→ Data for this task:
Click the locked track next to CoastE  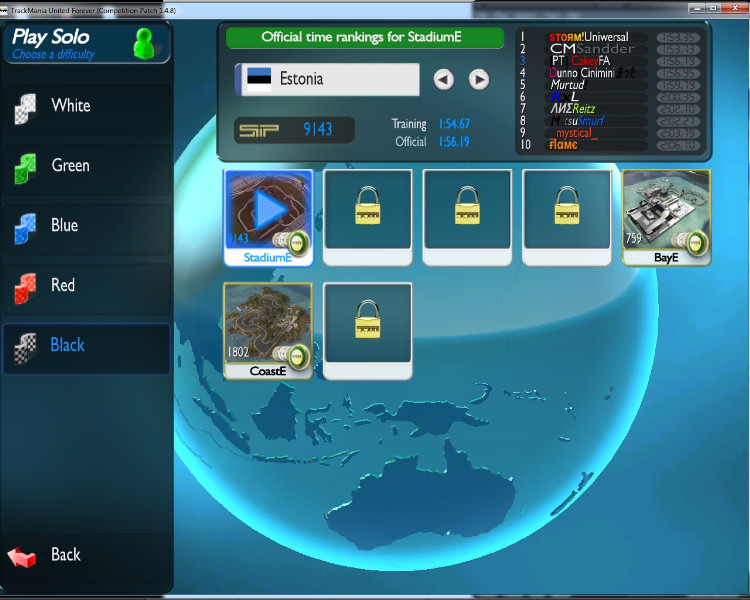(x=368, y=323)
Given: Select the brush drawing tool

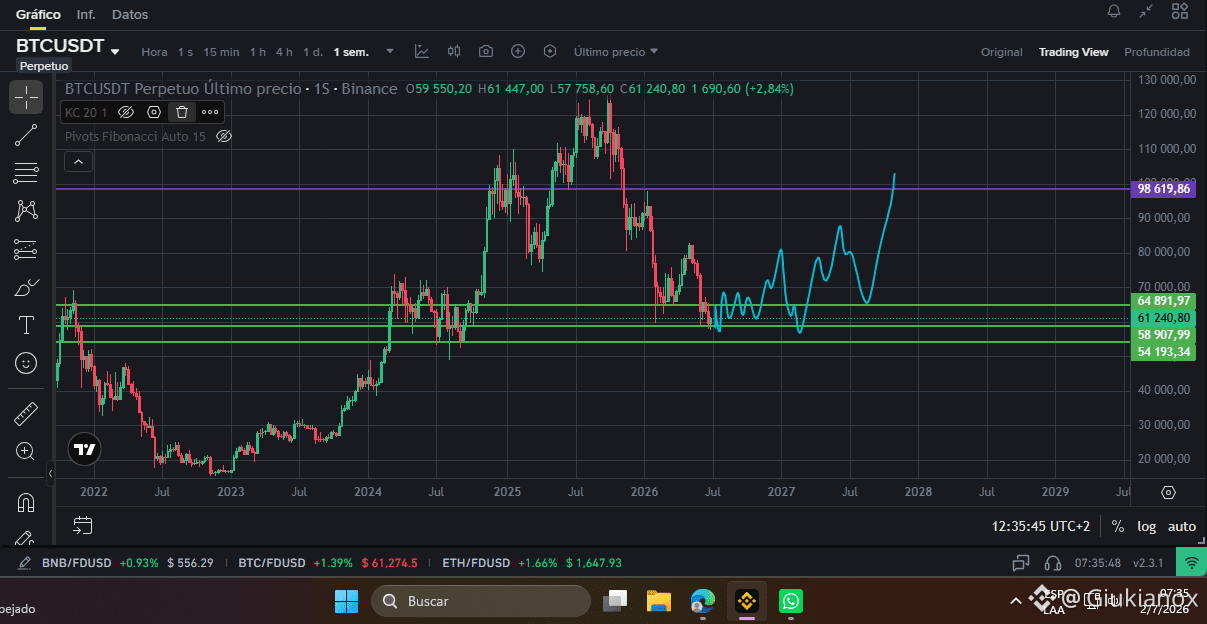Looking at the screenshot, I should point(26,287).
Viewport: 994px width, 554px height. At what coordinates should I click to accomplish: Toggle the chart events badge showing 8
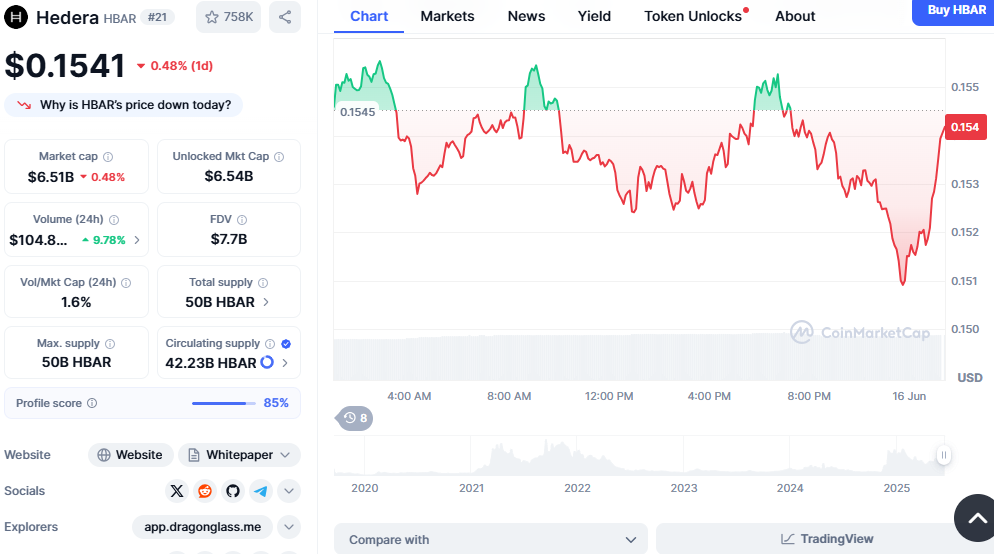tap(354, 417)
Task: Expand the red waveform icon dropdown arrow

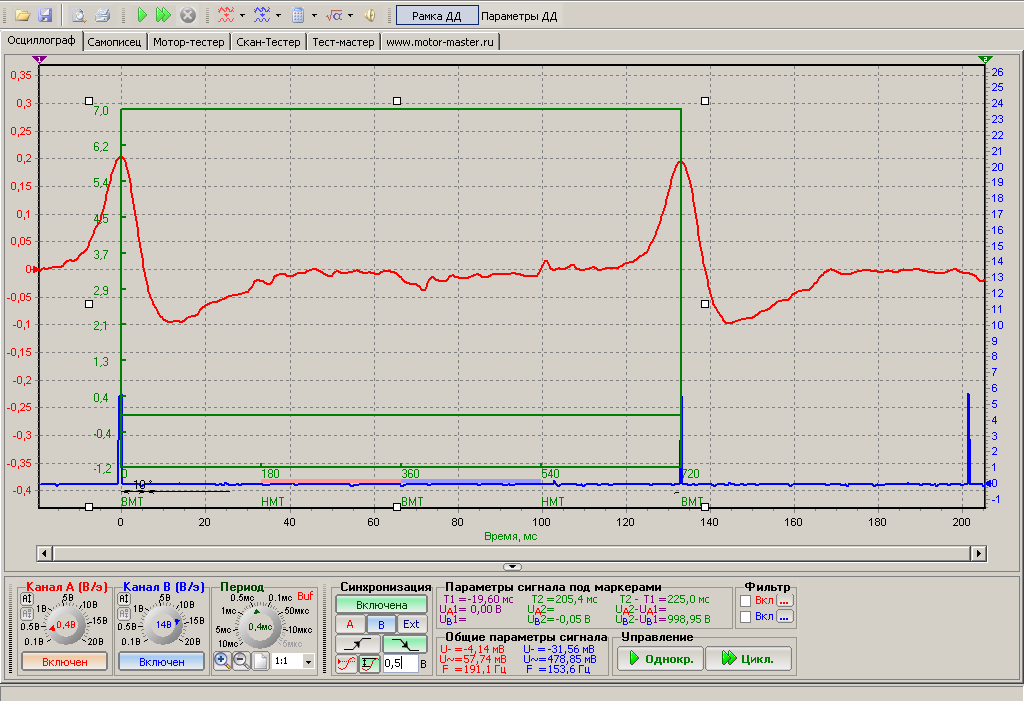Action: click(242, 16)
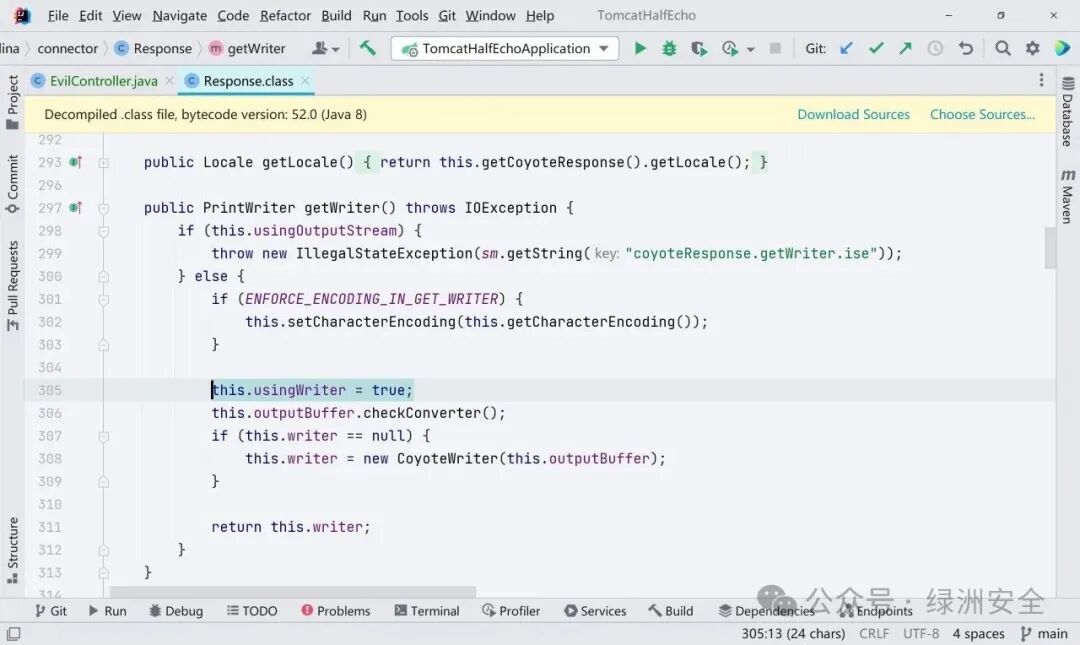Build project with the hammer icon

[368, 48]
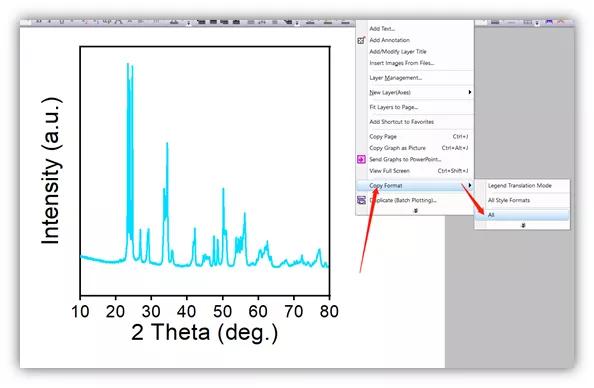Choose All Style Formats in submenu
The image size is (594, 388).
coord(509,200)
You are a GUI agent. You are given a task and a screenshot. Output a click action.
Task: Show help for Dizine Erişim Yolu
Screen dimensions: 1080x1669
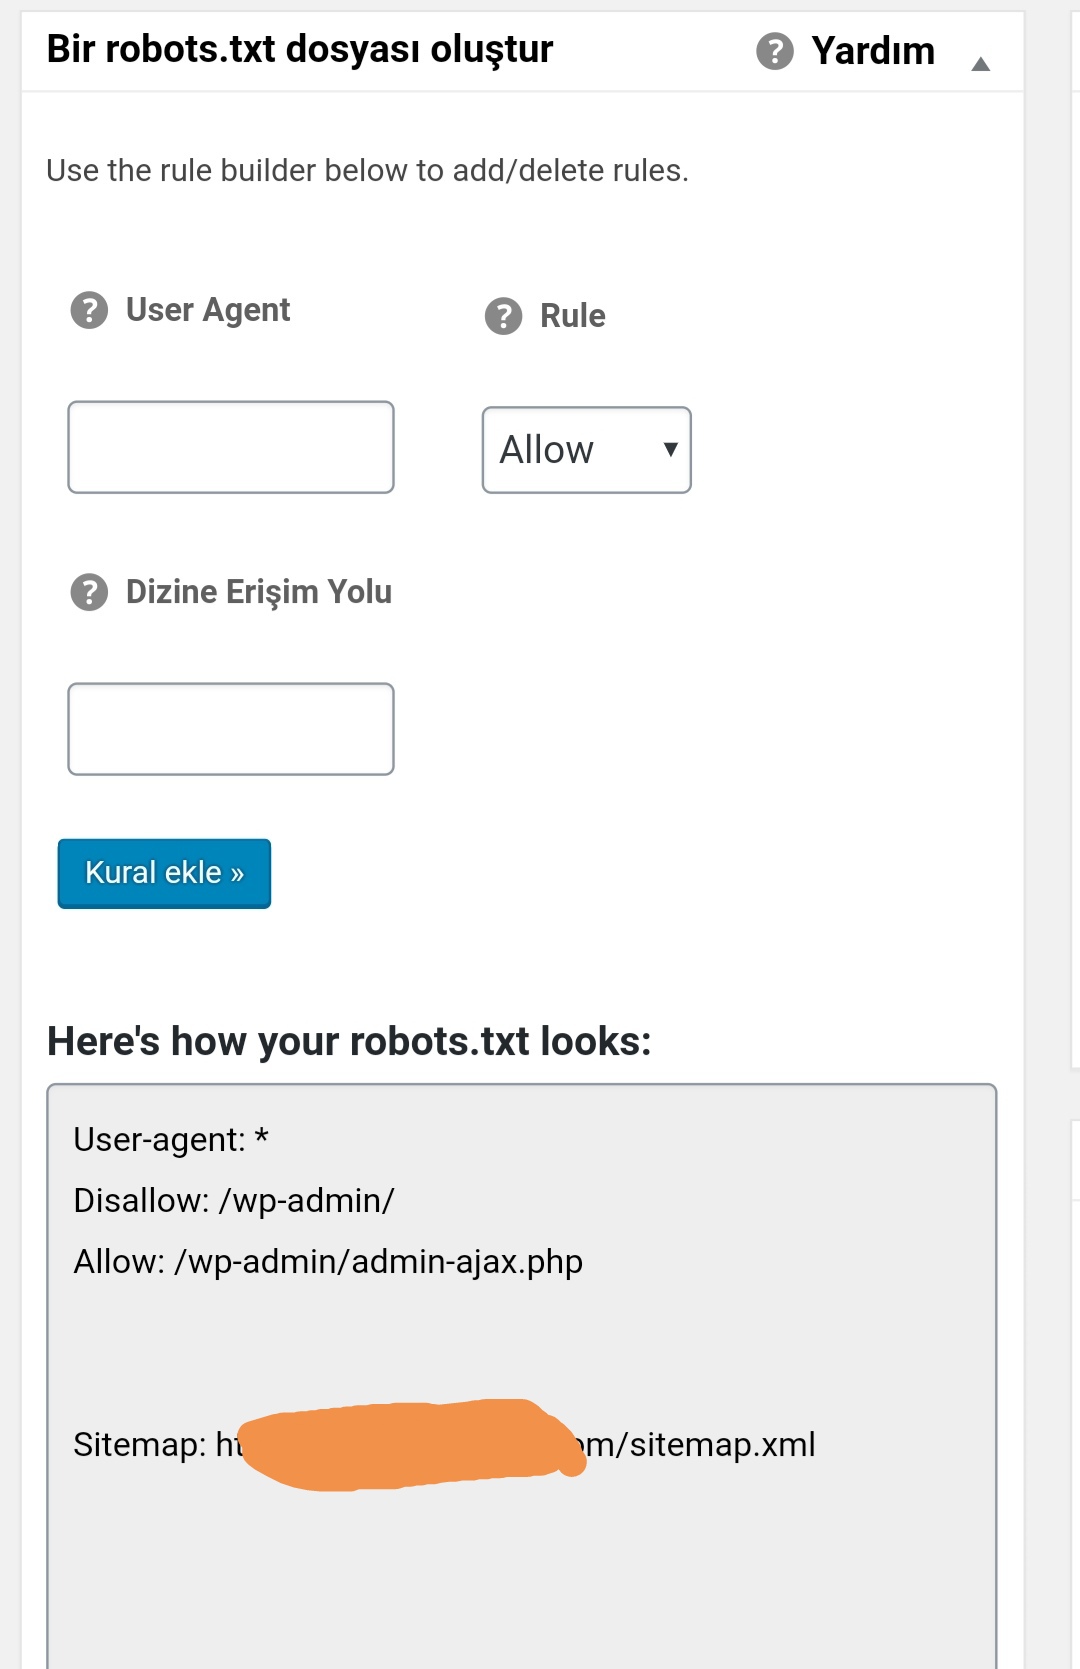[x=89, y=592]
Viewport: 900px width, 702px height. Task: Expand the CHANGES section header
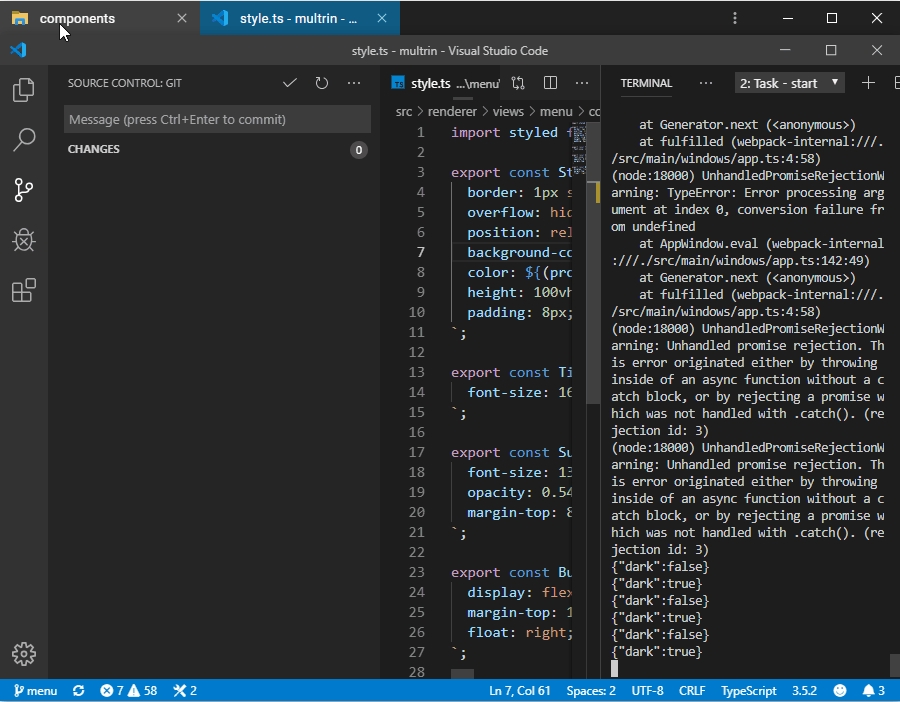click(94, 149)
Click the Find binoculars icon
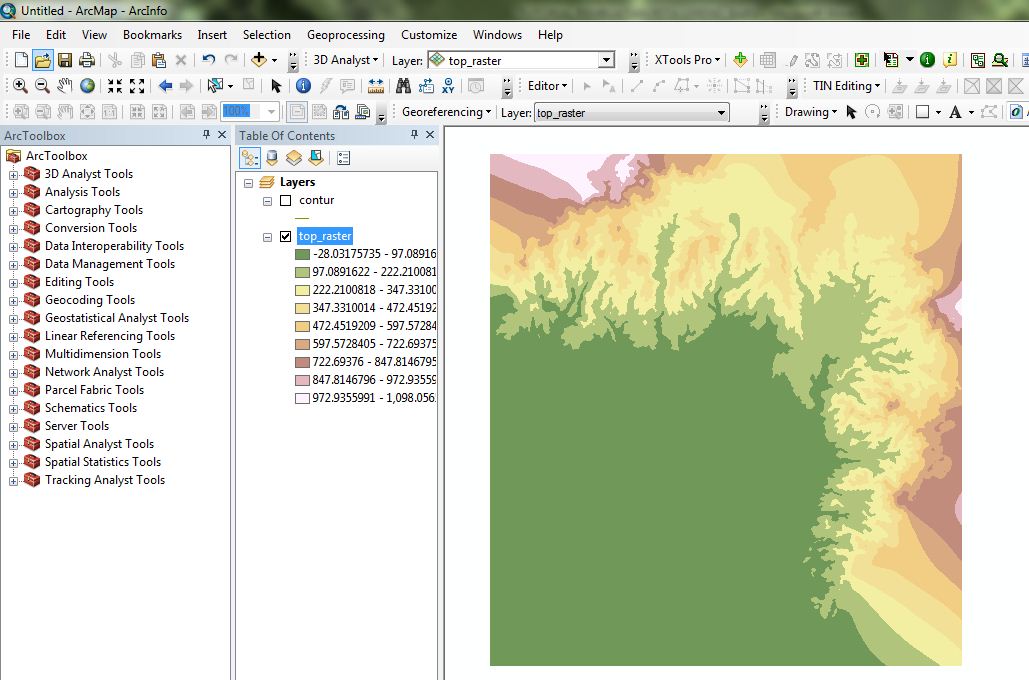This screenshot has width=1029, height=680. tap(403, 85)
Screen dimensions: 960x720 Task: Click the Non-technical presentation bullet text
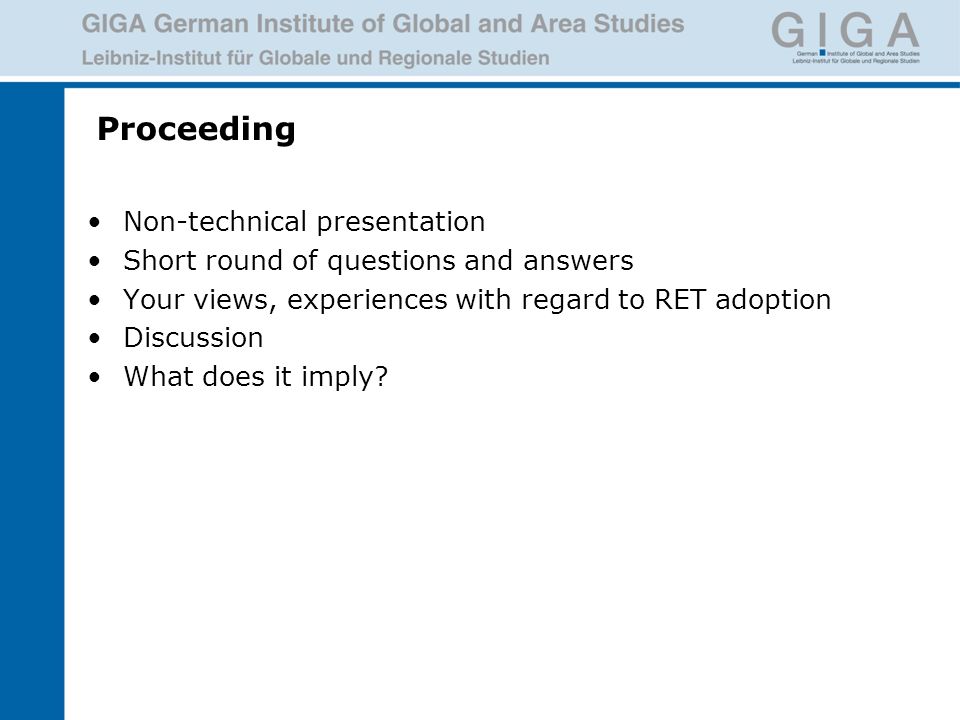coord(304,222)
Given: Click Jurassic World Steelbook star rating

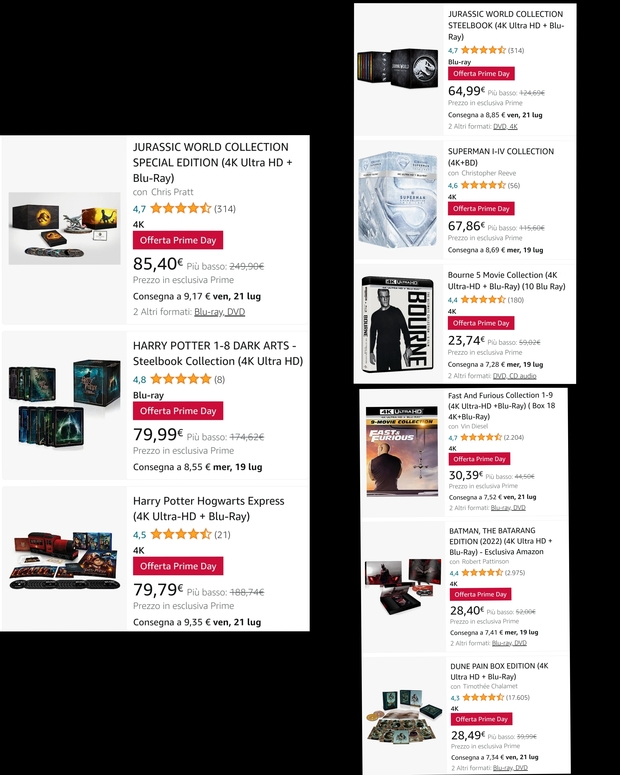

→ Exercise prompt: After locating "Given: Select the brush drawing tool" and "You are a GUI" in the records above, return exactly the line holding each one and every line between them; leave out the pictures.

→ Task solution:
Given: Select the brush drawing tool

Looking at the screenshot, I should point(26,287).
Viewport: 994px width, 554px height. At what coordinates should I click to accomplish: Toggle the chart events badge showing 8
tap(354, 417)
Task: Expand the red waveform icon dropdown arrow

Action: click(242, 16)
Build project with the hammer icon

[368, 48]
Choose All Style Formats in submenu
The image size is (594, 388).
coord(509,200)
You are a GUI agent. You are given a task and a screenshot. Output a click action.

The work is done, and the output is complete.